Thanks to modern data platforms like Snowflake and Google BigQuery, consolidating your data into a centralized platform is easier than ever. The problem is that your data warehouse is only accessible to your technical users who know how to write SQL, so the platform you purchased to eliminate data silos has inevitably become a data silo itself. This is exactly why Reverse ETL is so important.

In this post you'll learn:

  • The Definition of Reverse ETL
  • What’s the Difference Between ETL & Reverse ETL?
  • Modern Data Stack 2.0 & Reverse ETL
  • Reverse ETL vs. Point-Point-Integrations
  • Reverse ETL vs.

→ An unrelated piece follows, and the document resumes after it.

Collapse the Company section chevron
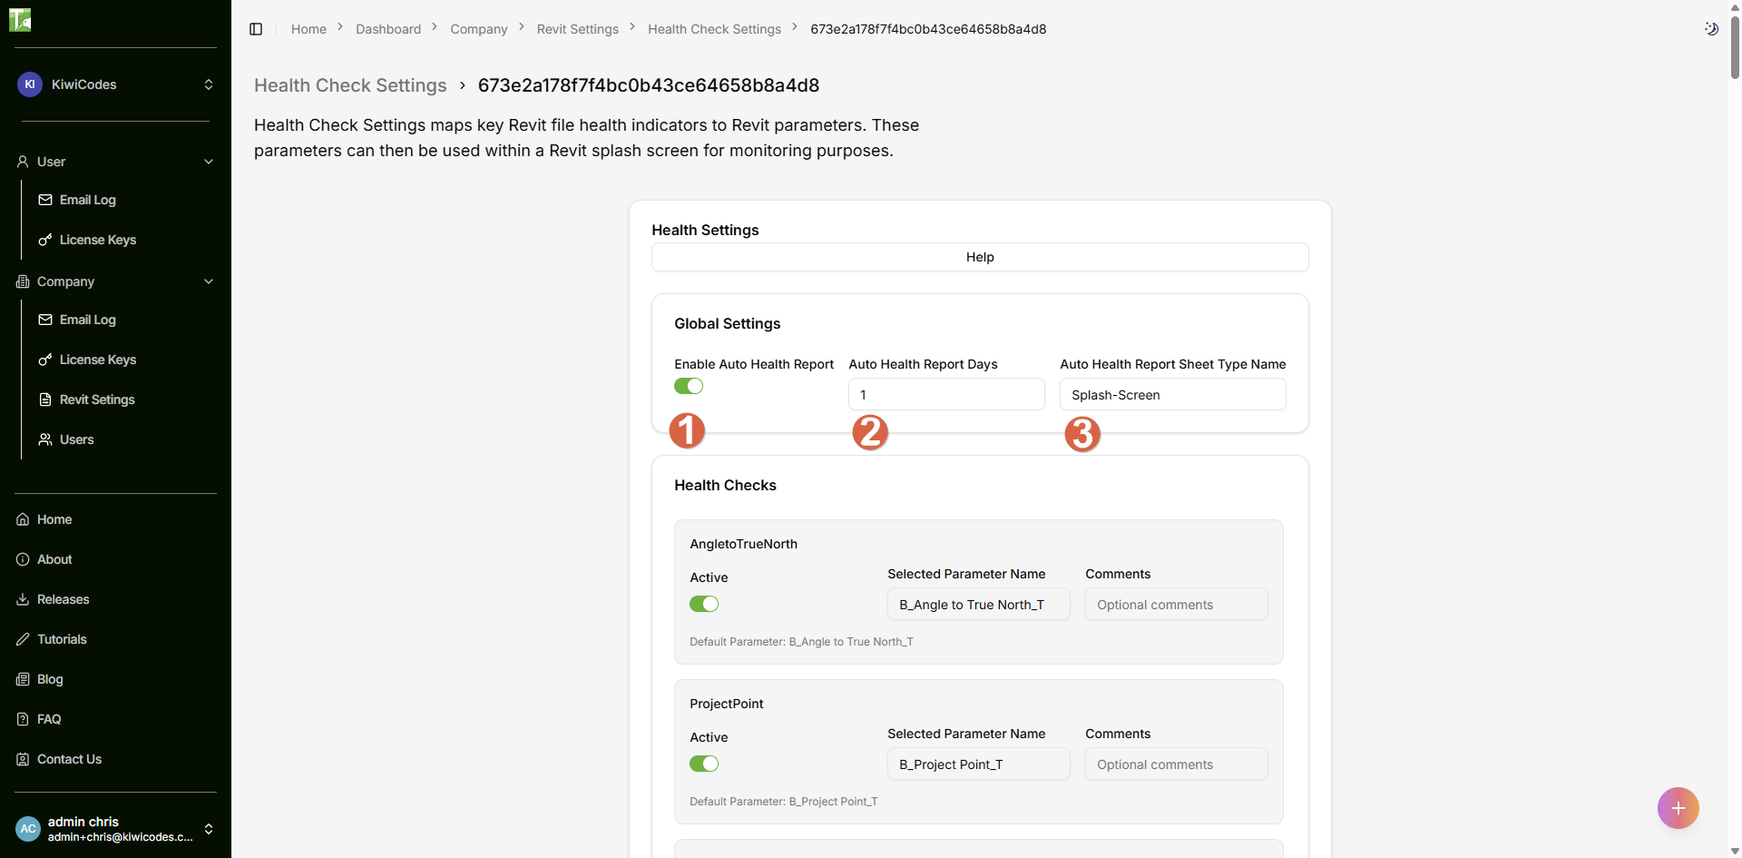 click(x=209, y=281)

CDPs
  • Why You Need Reverse ETL
  • Reverse ETL Use Cases
  • Reverse ETL: Build vs. Buy
  • Choosing a Reverse ETL Tool

The Definition of Reverse ETL

Reverse ETL is the process of copying data from your central data warehouse to your operational systems of record, including but not limited to SaaS tools used for growth, marketing, sales, and support.

The definition above is packed so let’s briefly take a step back. Why would you want to move data out of your warehouse after spending so many resources to get it in there in the first place? The answer is relatively straightforward – all of your core business definitions live in the warehouse.

Think about your core metrics like items in cart, subscription type, workspaces created, playlists, pages viewed, purchase date, lifetime value, and annual recurring revenue. This list could go on and on, but the key takeaway is that all of your important data models live in the warehouse.

Image of data being synced to Salesforce

Data Being Synced to Salesforce

Sure, you could easily create reports and visualizations using this data in your BI tool, but these insights are much more powerful if they drive everyday operations for your business teams across sales, marketing, finance, and support – in tools like Hubspot, Salesforce, Netsuite, SAP, Workday, Gainsight, or Zendesk. Reverse ETL, therefore, has emerged as a key part of the modern data stack to close the loop between analysis and activation.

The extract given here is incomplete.